EXERCISE GOAL:
These records must be written out again exactly.

- Opening Delimiter -

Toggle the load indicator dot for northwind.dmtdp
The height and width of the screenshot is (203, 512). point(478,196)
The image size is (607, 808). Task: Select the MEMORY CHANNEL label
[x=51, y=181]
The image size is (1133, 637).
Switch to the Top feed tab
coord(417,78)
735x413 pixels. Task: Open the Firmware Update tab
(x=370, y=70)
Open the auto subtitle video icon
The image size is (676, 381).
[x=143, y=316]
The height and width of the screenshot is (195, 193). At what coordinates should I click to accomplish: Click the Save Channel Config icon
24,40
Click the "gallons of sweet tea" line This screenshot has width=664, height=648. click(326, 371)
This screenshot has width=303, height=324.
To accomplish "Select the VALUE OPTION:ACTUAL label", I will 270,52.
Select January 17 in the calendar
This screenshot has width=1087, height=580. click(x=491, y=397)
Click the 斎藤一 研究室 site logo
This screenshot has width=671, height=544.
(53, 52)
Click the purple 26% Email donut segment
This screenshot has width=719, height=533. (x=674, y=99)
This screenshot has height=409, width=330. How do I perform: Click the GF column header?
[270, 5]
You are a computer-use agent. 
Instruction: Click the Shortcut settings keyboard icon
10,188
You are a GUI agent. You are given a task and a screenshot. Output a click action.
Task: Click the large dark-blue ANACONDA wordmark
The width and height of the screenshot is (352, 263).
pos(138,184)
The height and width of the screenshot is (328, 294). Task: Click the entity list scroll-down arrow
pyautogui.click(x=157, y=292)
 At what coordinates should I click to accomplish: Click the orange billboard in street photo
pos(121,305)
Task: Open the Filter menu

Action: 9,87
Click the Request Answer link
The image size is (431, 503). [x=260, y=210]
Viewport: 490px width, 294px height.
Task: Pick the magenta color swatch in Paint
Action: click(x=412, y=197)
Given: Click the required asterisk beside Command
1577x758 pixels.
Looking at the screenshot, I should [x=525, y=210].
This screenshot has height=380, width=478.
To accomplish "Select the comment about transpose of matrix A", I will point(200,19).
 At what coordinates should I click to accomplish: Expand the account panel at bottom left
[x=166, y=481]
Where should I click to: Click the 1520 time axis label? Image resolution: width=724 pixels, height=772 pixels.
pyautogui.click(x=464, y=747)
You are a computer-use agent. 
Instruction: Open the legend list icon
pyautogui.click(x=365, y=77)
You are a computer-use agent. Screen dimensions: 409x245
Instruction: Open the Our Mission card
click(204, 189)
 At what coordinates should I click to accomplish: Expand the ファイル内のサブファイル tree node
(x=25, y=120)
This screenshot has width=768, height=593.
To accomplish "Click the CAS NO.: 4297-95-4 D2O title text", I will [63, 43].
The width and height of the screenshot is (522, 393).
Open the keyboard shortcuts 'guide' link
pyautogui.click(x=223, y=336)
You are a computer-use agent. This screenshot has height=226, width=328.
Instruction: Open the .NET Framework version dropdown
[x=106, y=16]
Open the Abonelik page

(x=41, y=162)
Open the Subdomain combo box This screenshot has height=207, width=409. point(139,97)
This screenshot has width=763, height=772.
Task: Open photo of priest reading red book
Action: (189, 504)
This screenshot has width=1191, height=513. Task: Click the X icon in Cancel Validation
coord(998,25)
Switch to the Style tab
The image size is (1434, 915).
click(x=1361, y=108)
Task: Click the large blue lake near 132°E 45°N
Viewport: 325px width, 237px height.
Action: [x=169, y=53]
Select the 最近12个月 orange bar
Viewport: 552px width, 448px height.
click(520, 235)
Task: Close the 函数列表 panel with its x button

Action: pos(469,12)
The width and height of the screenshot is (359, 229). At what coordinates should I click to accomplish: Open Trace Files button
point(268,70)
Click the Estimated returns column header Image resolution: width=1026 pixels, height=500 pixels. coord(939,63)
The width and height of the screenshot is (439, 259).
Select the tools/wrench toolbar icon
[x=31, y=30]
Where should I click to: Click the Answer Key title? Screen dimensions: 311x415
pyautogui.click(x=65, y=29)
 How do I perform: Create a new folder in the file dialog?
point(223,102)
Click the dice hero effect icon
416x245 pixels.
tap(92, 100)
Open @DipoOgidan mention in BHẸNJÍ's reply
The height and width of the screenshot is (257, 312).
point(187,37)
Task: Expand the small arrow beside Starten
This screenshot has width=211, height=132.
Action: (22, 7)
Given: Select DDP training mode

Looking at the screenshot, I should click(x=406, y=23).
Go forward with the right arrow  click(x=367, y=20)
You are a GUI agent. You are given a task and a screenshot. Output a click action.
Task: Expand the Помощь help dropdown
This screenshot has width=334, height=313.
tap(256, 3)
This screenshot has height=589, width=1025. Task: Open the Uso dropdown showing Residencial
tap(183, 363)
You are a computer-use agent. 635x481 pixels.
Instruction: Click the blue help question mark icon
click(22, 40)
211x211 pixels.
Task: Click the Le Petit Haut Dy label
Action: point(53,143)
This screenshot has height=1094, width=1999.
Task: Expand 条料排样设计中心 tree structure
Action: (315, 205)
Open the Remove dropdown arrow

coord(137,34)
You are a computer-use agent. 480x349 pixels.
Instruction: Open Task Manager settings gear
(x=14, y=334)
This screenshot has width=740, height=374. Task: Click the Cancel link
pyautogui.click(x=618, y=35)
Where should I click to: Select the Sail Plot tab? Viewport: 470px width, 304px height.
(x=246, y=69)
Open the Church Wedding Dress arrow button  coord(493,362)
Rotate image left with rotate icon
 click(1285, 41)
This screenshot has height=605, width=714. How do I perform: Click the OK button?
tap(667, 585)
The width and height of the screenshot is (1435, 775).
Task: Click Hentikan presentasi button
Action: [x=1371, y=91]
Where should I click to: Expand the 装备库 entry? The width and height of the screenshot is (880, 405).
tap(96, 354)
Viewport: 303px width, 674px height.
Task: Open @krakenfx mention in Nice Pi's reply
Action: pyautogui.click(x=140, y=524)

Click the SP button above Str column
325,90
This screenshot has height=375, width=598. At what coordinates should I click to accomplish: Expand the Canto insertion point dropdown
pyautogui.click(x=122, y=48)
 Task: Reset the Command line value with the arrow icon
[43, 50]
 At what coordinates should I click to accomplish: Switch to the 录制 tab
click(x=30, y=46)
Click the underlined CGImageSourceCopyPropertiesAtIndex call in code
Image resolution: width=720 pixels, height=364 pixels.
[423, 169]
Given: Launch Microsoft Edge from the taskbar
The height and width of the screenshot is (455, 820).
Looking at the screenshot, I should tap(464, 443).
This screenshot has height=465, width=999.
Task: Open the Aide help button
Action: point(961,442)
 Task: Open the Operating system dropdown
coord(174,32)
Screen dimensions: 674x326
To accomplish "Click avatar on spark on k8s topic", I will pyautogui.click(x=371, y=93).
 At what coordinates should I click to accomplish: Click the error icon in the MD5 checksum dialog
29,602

- Closing Delimiter -

WRITTEN SOLUTION:
Toggle the load indicator dot for northwind.dmtdp
The height and width of the screenshot is (203, 512). point(478,196)
The image size is (607, 808). Task: Select the MEMORY CHANNEL label
[x=51, y=181]
The image size is (1133, 637).
Switch to the Top feed tab
coord(417,78)
735x413 pixels. Task: Open the Firmware Update tab
(x=370, y=70)
Open the auto subtitle video icon
The image size is (676, 381).
[x=143, y=316]
The height and width of the screenshot is (195, 193). At what coordinates should I click to accomplish: Click the Save Channel Config icon
24,40
Click the "gallons of sweet tea" line This screenshot has width=664, height=648. click(326, 371)
This screenshot has width=303, height=324.
To accomplish "Select the VALUE OPTION:ACTUAL label", I will 270,52.
Select January 17 in the calendar
This screenshot has width=1087, height=580. click(x=491, y=397)
Click the 斎藤一 研究室 site logo
This screenshot has width=671, height=544.
(53, 52)
Click the purple 26% Email donut segment
This screenshot has width=719, height=533. (x=674, y=99)
This screenshot has height=409, width=330. How do I perform: Click the GF column header?
[270, 5]
You are a computer-use agent. 
Instruction: Click the Shortcut settings keyboard icon
10,188
You are a GUI agent. You are given a task and a screenshot. Output a click action.
Task: Click the large dark-blue ANACONDA wordmark
The width and height of the screenshot is (352, 263).
pos(138,184)
The height and width of the screenshot is (328, 294). Task: Click the entity list scroll-down arrow
pyautogui.click(x=157, y=292)
 At what coordinates should I click to accomplish: Click the orange billboard in street photo
pos(121,305)
Task: Open the Filter menu

Action: 9,87
Click the Request Answer link
The image size is (431, 503). [x=260, y=210]
Viewport: 490px width, 294px height.
Task: Pick the magenta color swatch in Paint
Action: click(x=412, y=197)
Given: Click the required asterisk beside Command
1577x758 pixels.
Looking at the screenshot, I should [x=525, y=210].
This screenshot has height=380, width=478.
To accomplish "Select the comment about transpose of matrix A", I will point(200,19).
 At what coordinates should I click to accomplish: Expand the account panel at bottom left
[x=166, y=481]
Where should I click to: Click the 1520 time axis label? Image resolution: width=724 pixels, height=772 pixels.
pyautogui.click(x=464, y=747)
You are a computer-use agent. 
Instruction: Open the legend list icon
pyautogui.click(x=365, y=77)
You are a computer-use agent. Screen dimensions: 409x245
Instruction: Open the Our Mission card
click(204, 189)
 At what coordinates should I click to accomplish: Expand the ファイル内のサブファイル tree node
(x=25, y=120)
This screenshot has width=768, height=593.
To accomplish "Click the CAS NO.: 4297-95-4 D2O title text", I will [63, 43].
The width and height of the screenshot is (522, 393).
Open the keyboard shortcuts 'guide' link
pyautogui.click(x=223, y=336)
You are a computer-use agent. This screenshot has height=226, width=328.
Instruction: Open the .NET Framework version dropdown
[x=106, y=16]
Open the Abonelik page

(x=41, y=162)
Open the Subdomain combo box This screenshot has height=207, width=409. point(139,97)
This screenshot has width=763, height=772.
Task: Open photo of priest reading red book
Action: (189, 504)
This screenshot has width=1191, height=513. Task: Click the X icon in Cancel Validation
coord(998,25)
Switch to the Style tab
The image size is (1434, 915).
click(x=1361, y=108)
Task: Click the large blue lake near 132°E 45°N
Viewport: 325px width, 237px height.
Action: [x=169, y=53]
Select the 最近12个月 orange bar
Viewport: 552px width, 448px height.
click(520, 235)
Task: Close the 函数列表 panel with its x button

Action: pos(469,12)
The width and height of the screenshot is (359, 229). At what coordinates should I click to accomplish: Open Trace Files button
point(268,70)
Click the Estimated returns column header Image resolution: width=1026 pixels, height=500 pixels. coord(939,63)
The width and height of the screenshot is (439, 259).
Select the tools/wrench toolbar icon
[x=31, y=30]
Where should I click to: Click the Answer Key title? Screen dimensions: 311x415
pyautogui.click(x=65, y=29)
 How do I perform: Create a new folder in the file dialog?
point(223,102)
Click the dice hero effect icon
416x245 pixels.
tap(92, 100)
Open @DipoOgidan mention in BHẸNJÍ's reply
The height and width of the screenshot is (257, 312).
point(187,37)
Task: Expand the small arrow beside Starten
This screenshot has width=211, height=132.
Action: (22, 7)
Given: Select DDP training mode

Looking at the screenshot, I should click(x=406, y=23).
Go forward with the right arrow  click(x=367, y=20)
You are a GUI agent. You are given a task and a screenshot. Output a click action.
Task: Expand the Помощь help dropdown
This screenshot has width=334, height=313.
tap(256, 3)
This screenshot has height=589, width=1025. Task: Open the Uso dropdown showing Residencial
tap(183, 363)
You are a computer-use agent. 635x481 pixels.
Instruction: Click the blue help question mark icon
click(22, 40)
211x211 pixels.
Task: Click the Le Petit Haut Dy label
Action: point(53,143)
This screenshot has height=1094, width=1999.
Task: Expand 条料排样设计中心 tree structure
Action: (315, 205)
Open the Remove dropdown arrow

coord(137,34)
You are a computer-use agent. 480x349 pixels.
Instruction: Open Task Manager settings gear
(x=14, y=334)
This screenshot has width=740, height=374. Task: Click the Cancel link
pyautogui.click(x=618, y=35)
Where should I click to: Select the Sail Plot tab? Viewport: 470px width, 304px height.
(x=246, y=69)
Open the Church Wedding Dress arrow button  coord(493,362)
Rotate image left with rotate icon
 click(1285, 41)
This screenshot has height=605, width=714. How do I perform: Click the OK button?
tap(667, 585)
The width and height of the screenshot is (1435, 775).
Task: Click Hentikan presentasi button
Action: [x=1371, y=91]
Where should I click to: Expand the 装备库 entry? The width and height of the screenshot is (880, 405).
tap(96, 354)
Viewport: 303px width, 674px height.
Task: Open @krakenfx mention in Nice Pi's reply
Action: pyautogui.click(x=140, y=524)

Click the SP button above Str column
325,90
This screenshot has height=375, width=598. At what coordinates should I click to accomplish: Expand the Canto insertion point dropdown
pyautogui.click(x=122, y=48)
 Task: Reset the Command line value with the arrow icon
[43, 50]
 At what coordinates should I click to accomplish: Switch to the 录制 tab
click(x=30, y=46)
Click the underlined CGImageSourceCopyPropertiesAtIndex call in code
Image resolution: width=720 pixels, height=364 pixels.
[423, 169]
Given: Launch Microsoft Edge from the taskbar
The height and width of the screenshot is (455, 820).
Looking at the screenshot, I should tap(464, 443).
This screenshot has height=465, width=999.
Task: Open the Aide help button
Action: point(961,442)
 Task: Open the Operating system dropdown
coord(174,32)
Screen dimensions: 674x326
To accomplish "Click avatar on spark on k8s topic", I will pyautogui.click(x=371, y=93).
 At what coordinates should I click to accomplish: Click the error icon in the MD5 checksum dialog
29,602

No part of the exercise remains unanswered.